Being in the limelight may feel good, but when we gain that place through subterfuge or by betraying our values, it rarely lasts. Public attention is fickle at best. The fall from grace is its own kind of loss, and if you do not understand what it means to believe in something more important than our individual lives—such as democracy, love, or God—you will have a hard time healing your grief. You will have a hard time grieving at all.
Sure. No one has to find meaning in life, but we’re happier if we do.
Trapped in Grief
I suspected, however, that what that person was saying was more complex. Because I had an idea who had written the comment, I spoke with them afterward. Indeed, their comment was about their own pain than a reaction to the word “must.”
For years, they had lived without purpose and meaning. Indeed, they weren’t certain they had any purpose now.
What they did have was anger. It burned within them, a seething well of pain and rage that insisted life wasn’t fair. Betrayal happened all the time. Being good or being bad, following one’s values or not, made no difference. Life did what it did, and you might as well get used to it. This leads to behavior like Stefanik’s or the abusive husband’s.
This person on the addiction unit, however, knew their anger wasn’t helping them. They longed for a reason to get up in the morning, a reason to stay sober.

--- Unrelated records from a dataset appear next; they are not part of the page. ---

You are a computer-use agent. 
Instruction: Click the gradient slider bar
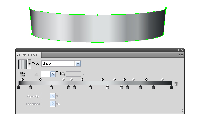(95, 83)

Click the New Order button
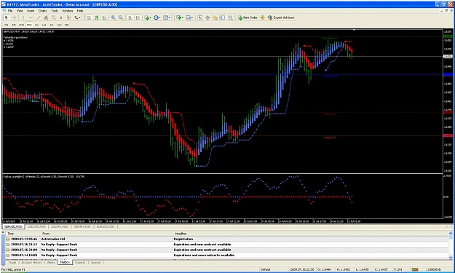248,17
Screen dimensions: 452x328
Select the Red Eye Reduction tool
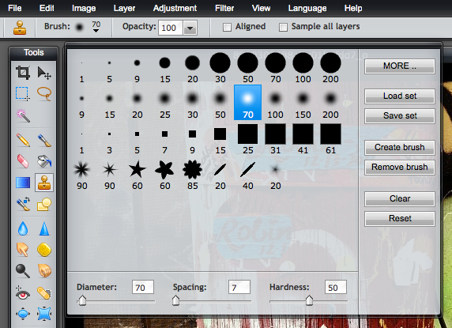point(23,293)
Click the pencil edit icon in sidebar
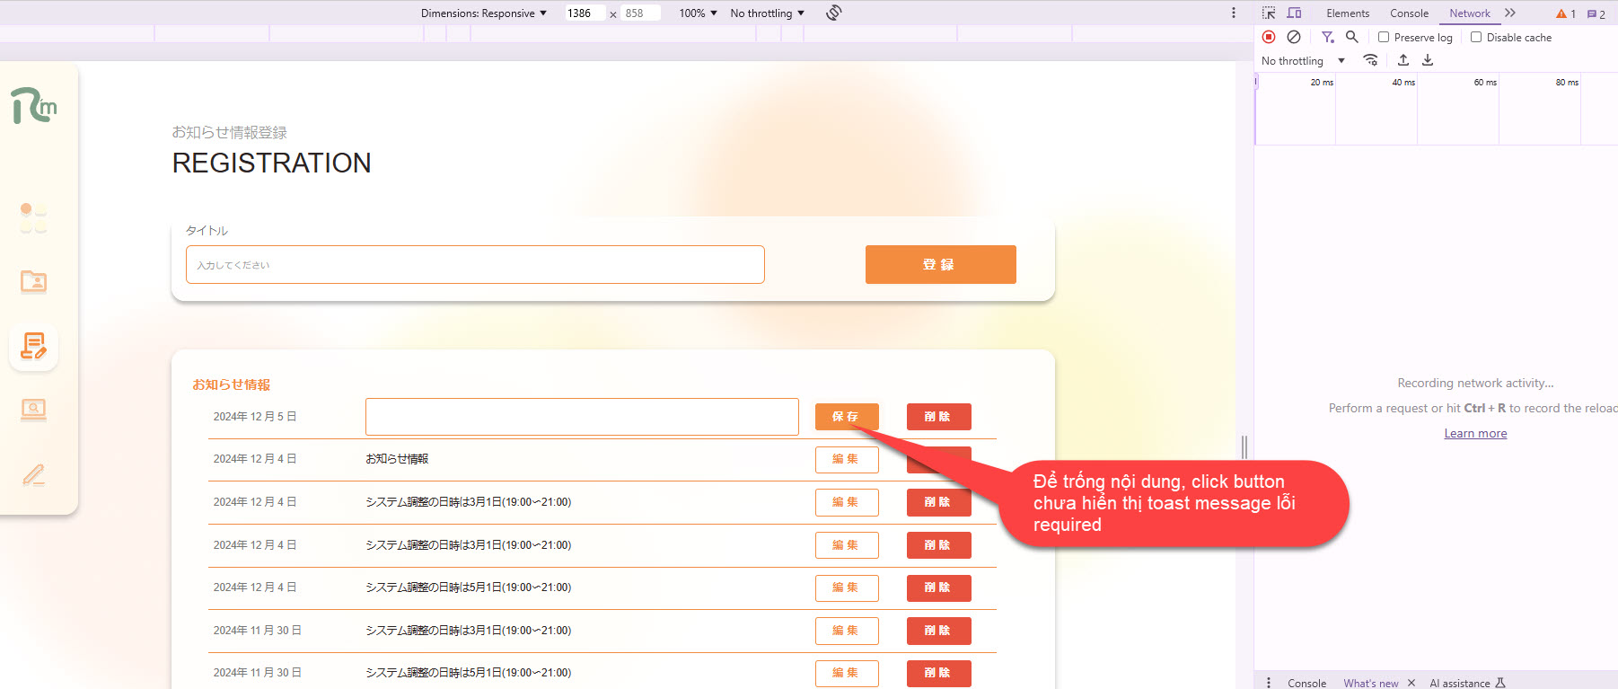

As we talked, it became clear that they rejected the need for meaning because they were grieving. A good friend had recently ended her own life, ostensibly because she couldn’t find a purpose herself. For the resident on the unit, the hurt felt so raw that seeking meaning from the loss, or meaning in life at all, was absurd. They weren’t ready for that.

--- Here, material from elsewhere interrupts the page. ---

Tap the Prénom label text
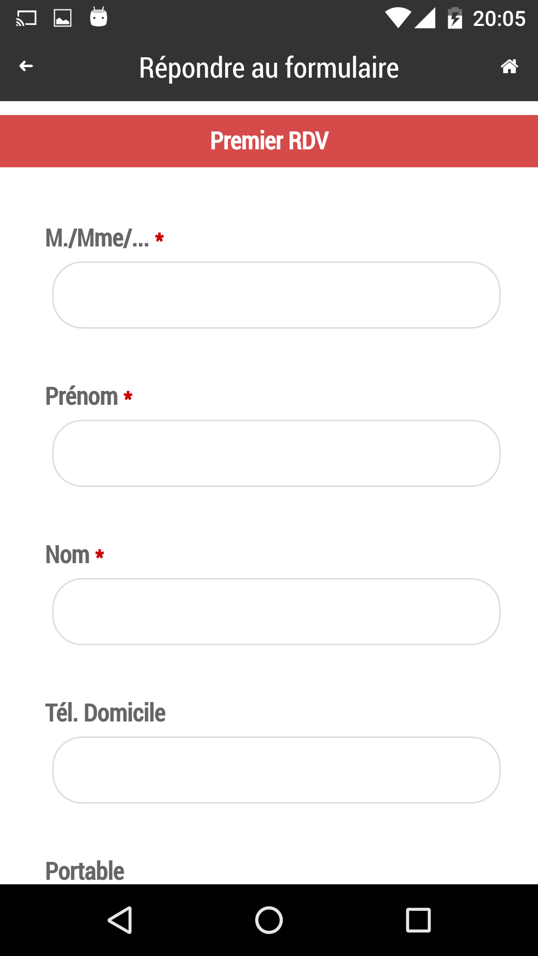This screenshot has width=538, height=956. 82,396
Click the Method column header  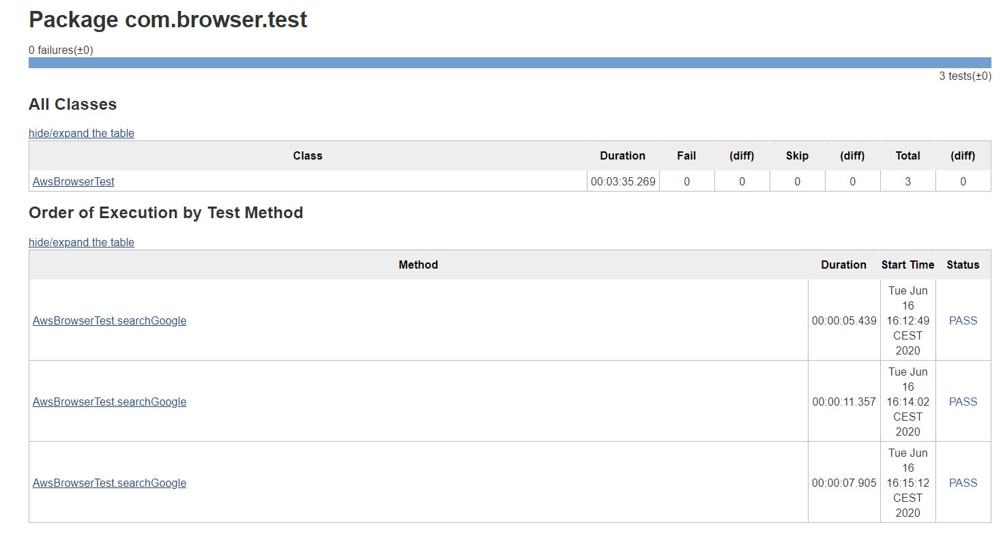pyautogui.click(x=418, y=265)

Yet at some point, they would be. They did not want to stay trapped in their grief.
Part of moving on from loss is finding meaning. When we have been through a great loss and our inner self is shattered, we may never become whole again, or it may take years. Yet if we work through the emotions of our loss, we may discover life is waiting for us. In that life, we might even find a purpose.
Defining Meaning and Purpose
But what are meaning and purpose?
Wenceslao Martinez and Allie Alayan define meaning as something that gives us a sense of worth, that tells us we are significant, that we make a difference in the world. Our sense of purpose comes out of our values, out of the things that matter to us and guide our actions. [3]
As we saw, we can find meaning in power, control, acclaim, or wealth, but that doesn’t do much to help us grieve, nor to help us live a fulfilling life. After all, these are empty rewards that, like addiction, never fully satisfy. We always need more and more. When we seek meaning in lust and addiction, we end up destroyed, and we bring down everything around us at the same time.
So where can we find a healthy sense of meaning and purpose? Some people find meaning in work, family, hobbies, volunteering. When we develop a goal, even if it’s something as simple as a New Year’s resolution, we can find a renewed sense of direction. Maybe we want to lose weight, start an exercise program, learn to dance, or take up an instrument.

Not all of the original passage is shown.